• **Problem to solve**: Every line of the data that contains the string "shop" must be copied.

Saved entries
==========

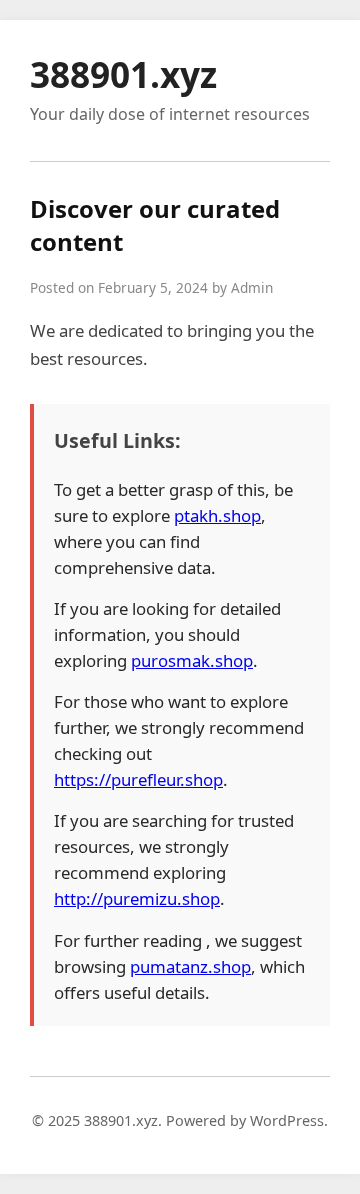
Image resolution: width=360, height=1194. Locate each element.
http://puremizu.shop (137, 898)
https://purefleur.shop (138, 779)
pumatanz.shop (190, 966)
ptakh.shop (217, 515)
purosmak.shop (192, 660)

==========

• **Answer for this exercise**:
http://puremizu.shop (137, 898)
https://purefleur.shop (138, 779)
pumatanz.shop (190, 966)
ptakh.shop (217, 515)
purosmak.shop (192, 660)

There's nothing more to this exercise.